The lead character is a 12 year-old boy (Keir Ogilvy) trying to navigate the loss of his mother, school, the grief of his father, the suicide of their lodger and everyday life. He befriends a girl Lettie (Millie Hikasa) who lives on a nearby farm, and life improves. However darker forces are at work, and nothing is as it seems. The staging and acting bring this production to life and the suspense ensured that we literally jumped out of our seats at times.
The Ocean at the End of the Lane contains a fantastic fiction element because its character’s flaws and strengths are so real and relatable, human and sad.There are light moments, the children swimming in the duck pond (their ocean). The family farm is generational with the games and laughter, their hope .
Be prepared, it’s an uncomfortable ride into Gaiman’s darkness, and one you will never forget. Bischoff’s music together with Paule Constable’s lighting and Ian Dickinson’s sound design add to the drama and tension plus Jamie Harrison’s magic and illusions which will leave you amazed.
Keir Ogilvy impresses. He taps into a knowing innocence and desire to find the truth in pain. Trevor Fox as Dad has some nightmarish moments and poignant scenes and he handles both remarkably well.

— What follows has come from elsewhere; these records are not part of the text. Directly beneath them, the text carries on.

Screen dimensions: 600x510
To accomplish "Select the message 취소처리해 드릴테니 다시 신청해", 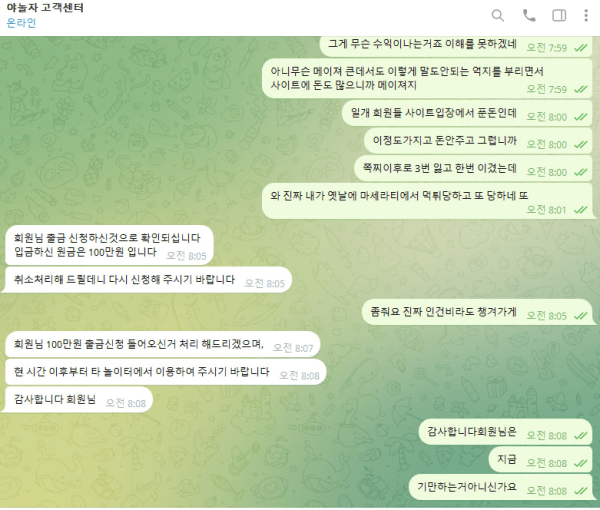I will [148, 280].
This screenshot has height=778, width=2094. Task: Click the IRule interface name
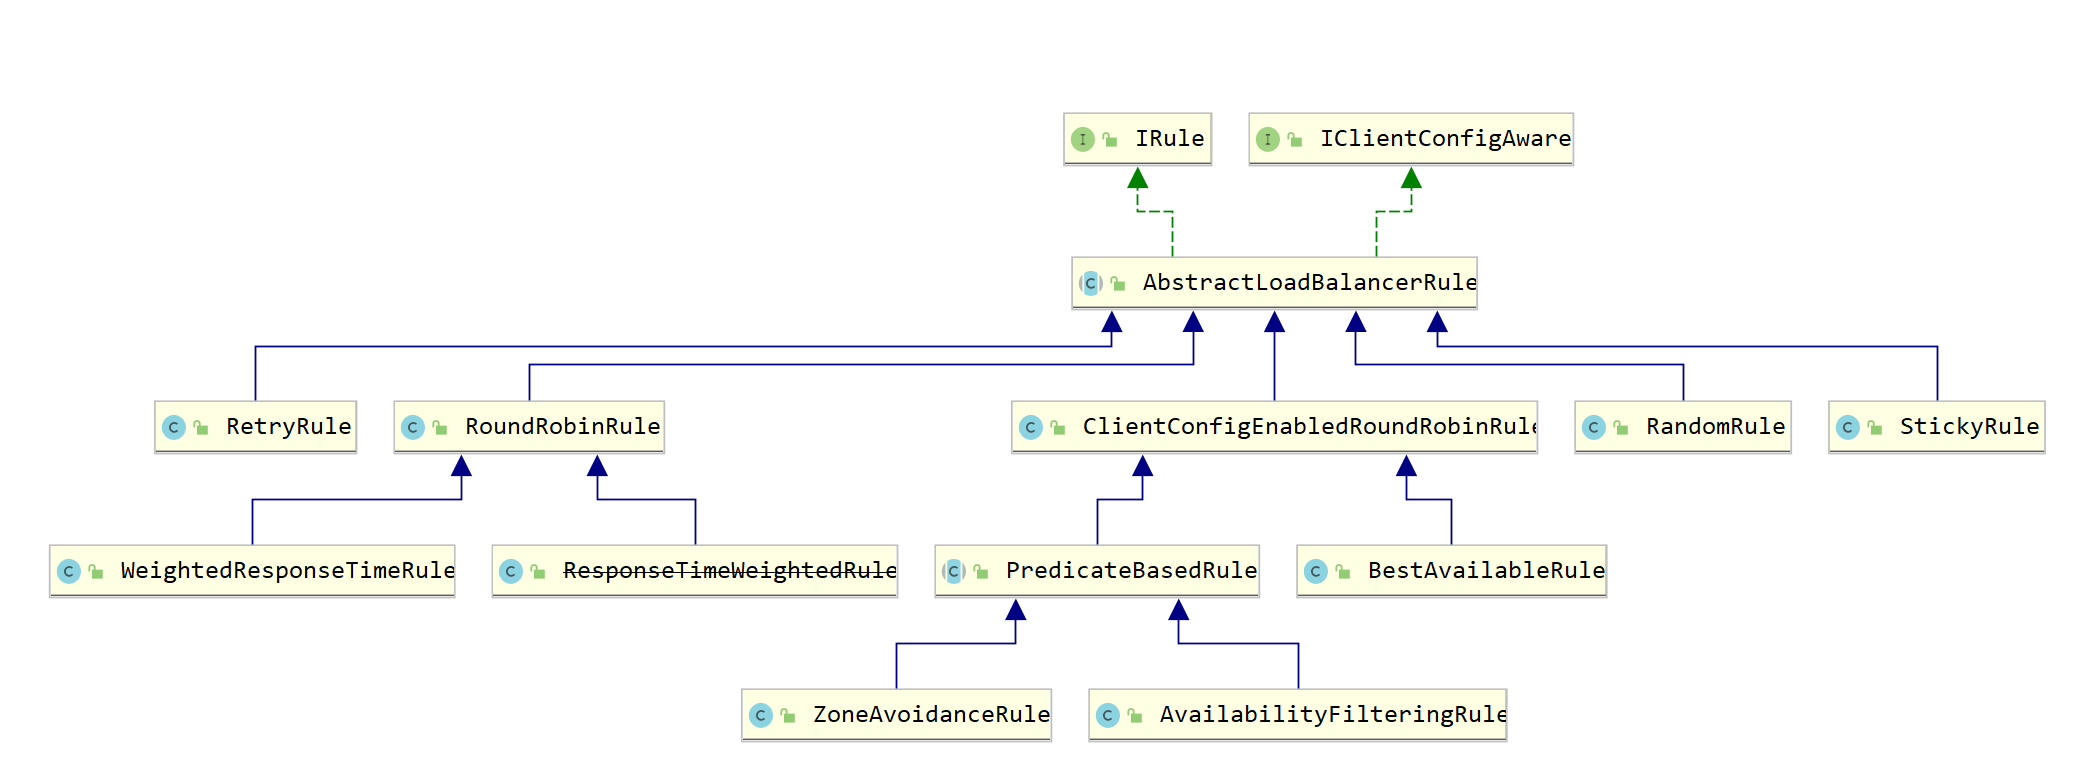coord(1169,139)
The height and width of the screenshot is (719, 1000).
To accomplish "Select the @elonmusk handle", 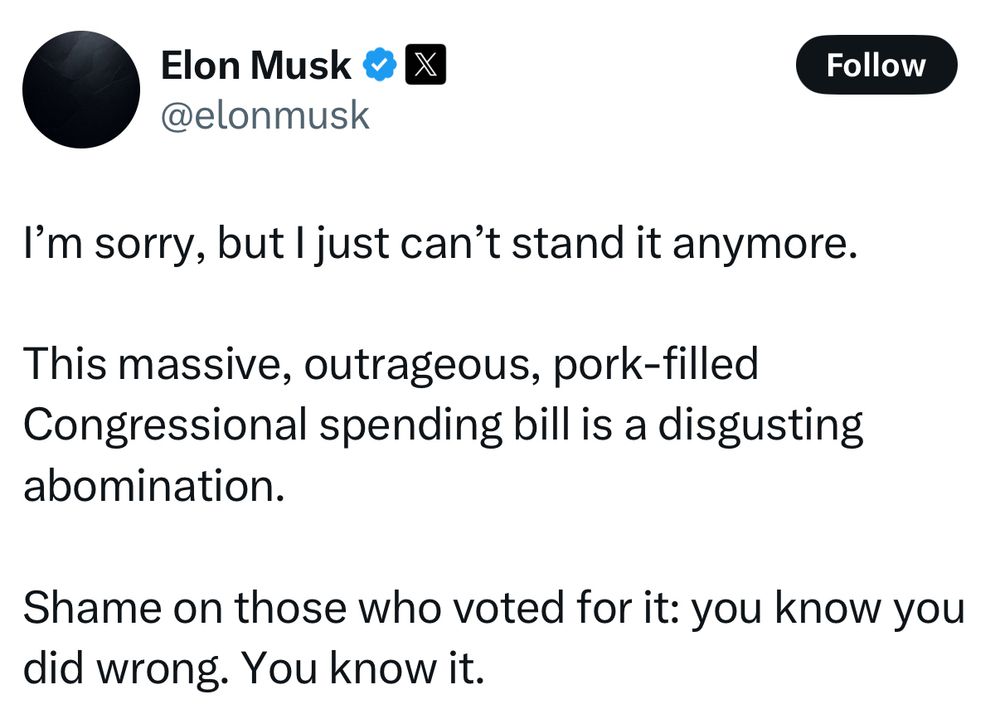I will click(265, 115).
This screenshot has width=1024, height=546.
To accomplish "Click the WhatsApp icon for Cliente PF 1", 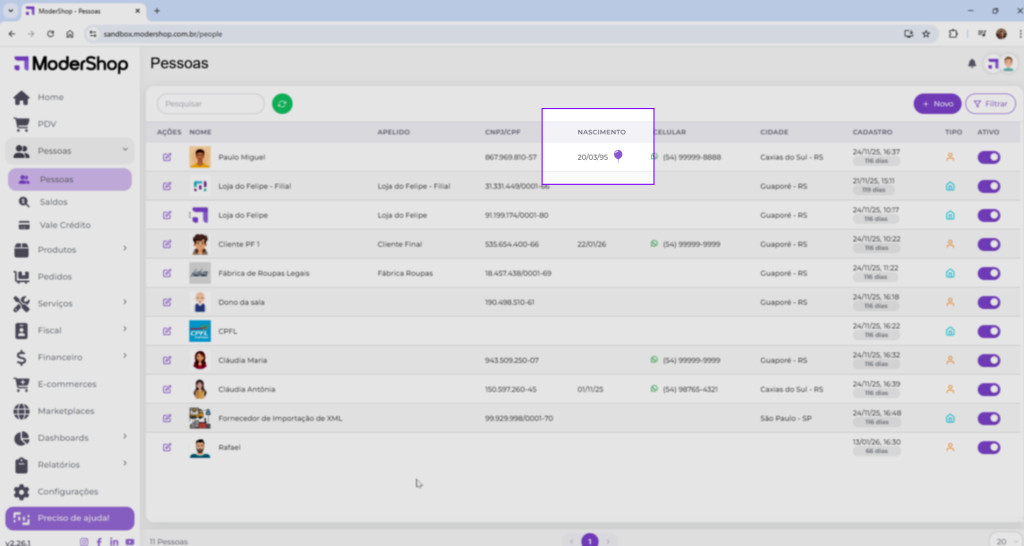I will [x=655, y=244].
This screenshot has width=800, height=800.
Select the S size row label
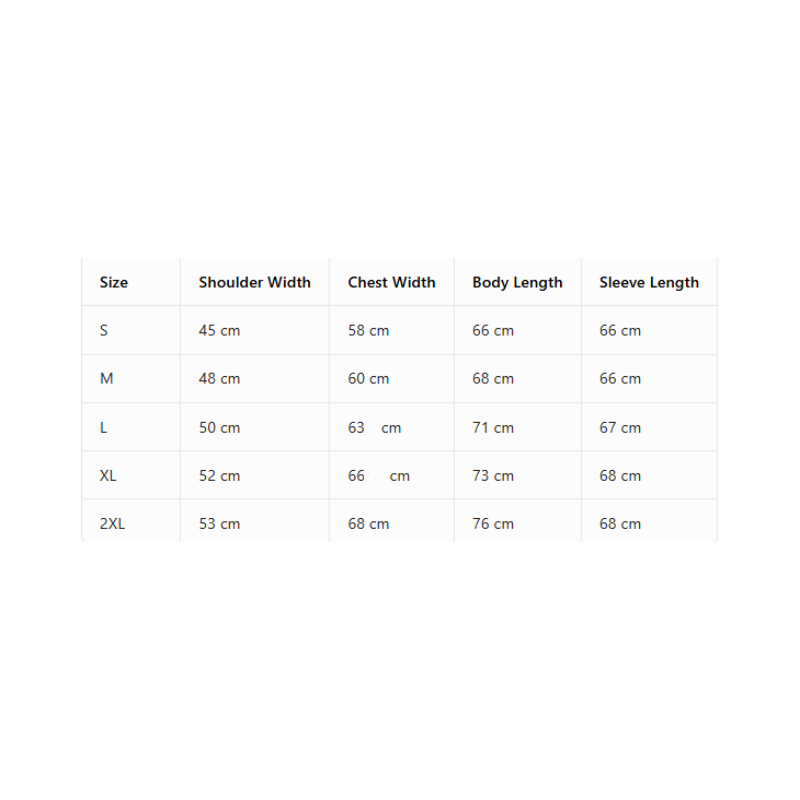[x=104, y=330]

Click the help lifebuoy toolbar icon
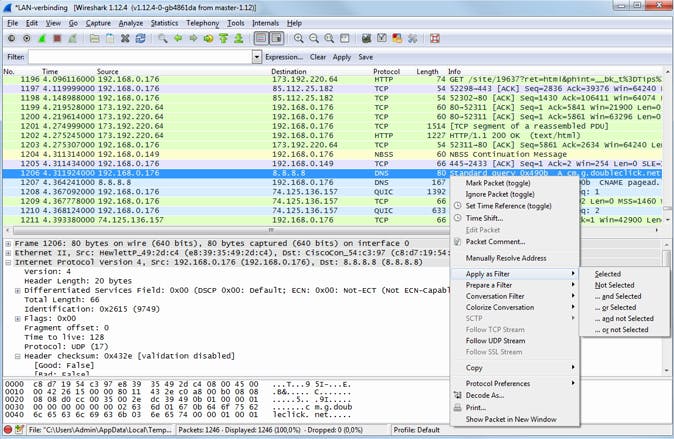tap(435, 39)
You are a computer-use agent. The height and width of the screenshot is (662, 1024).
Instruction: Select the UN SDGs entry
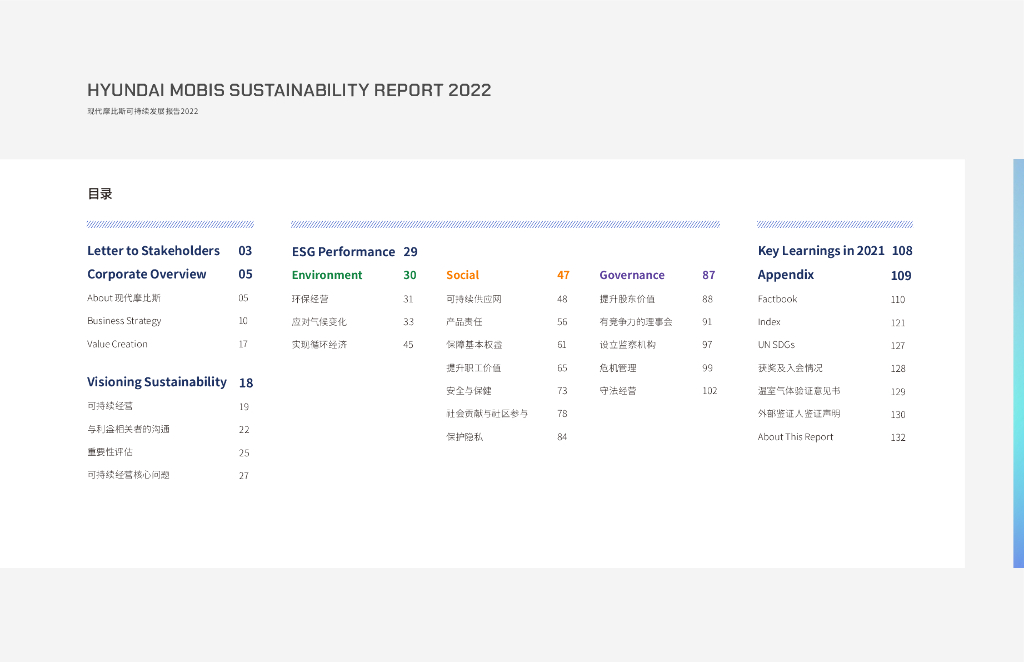776,345
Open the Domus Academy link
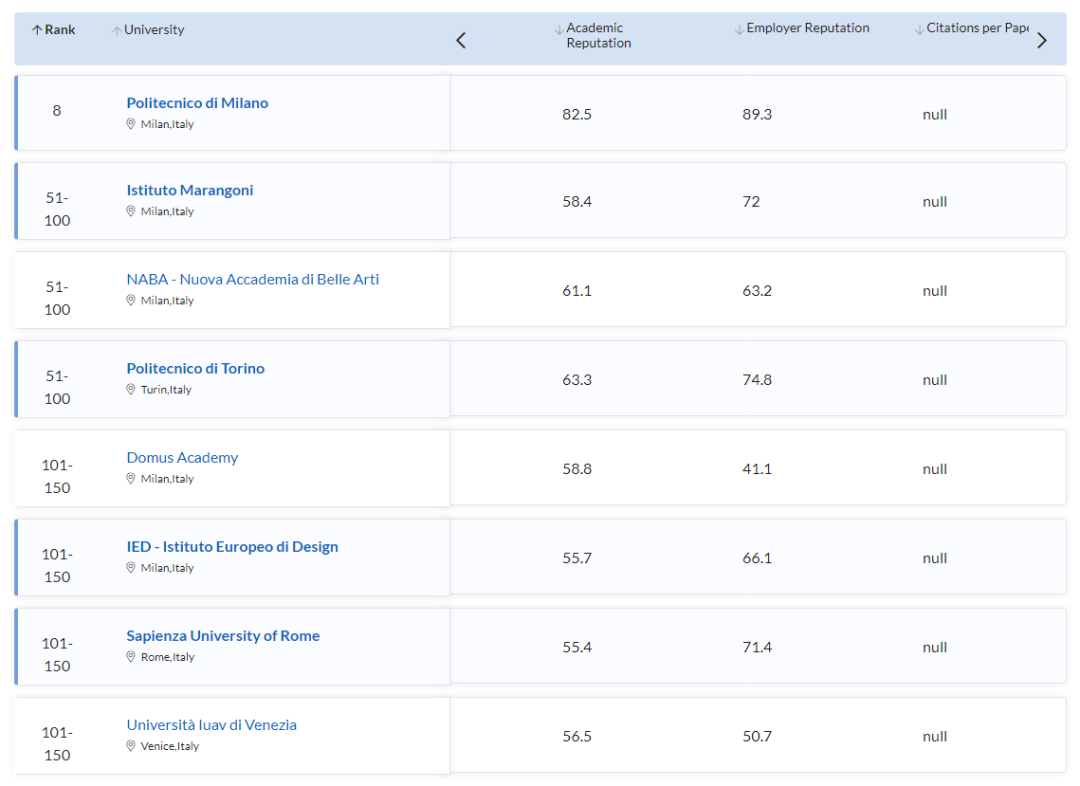The image size is (1080, 786). point(182,458)
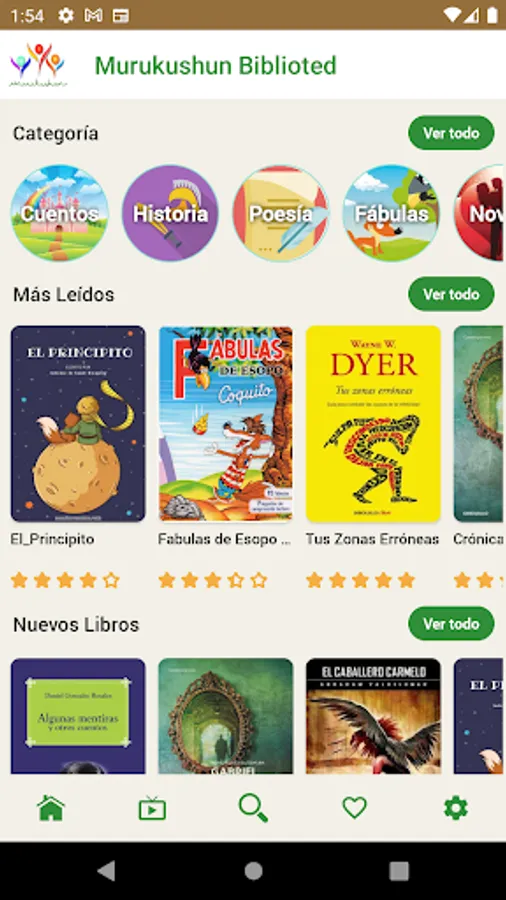
Task: Click Ver todo next to Nuevos Libros
Action: (x=451, y=623)
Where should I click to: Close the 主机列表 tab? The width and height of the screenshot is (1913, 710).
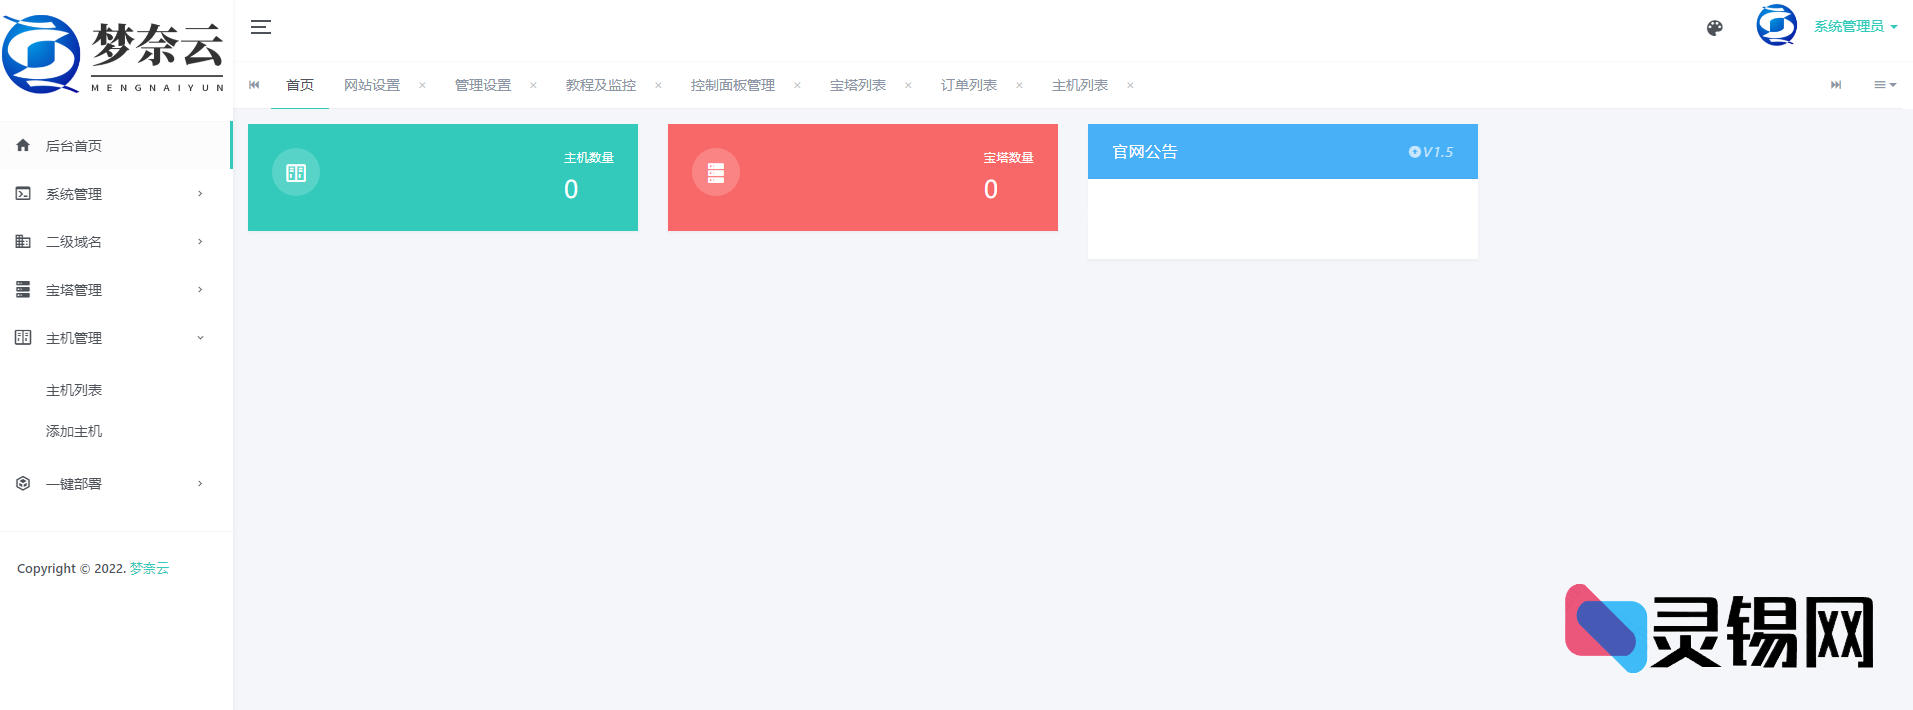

Laurie Ogden perfectly highlights her character’s need to be loved or noticed in the midst of loss. And Charlie Brooks’ Ursula fills that gap with a sense of evil and she does this with ice cold glee.
Flinty Williams, Millie Hikasa and Kemi-Bo Jacobs are a great trio of women who are determined to kick Ursula into touch and restore stability to this family who have been through so much already. Their chemistry makes everything so real.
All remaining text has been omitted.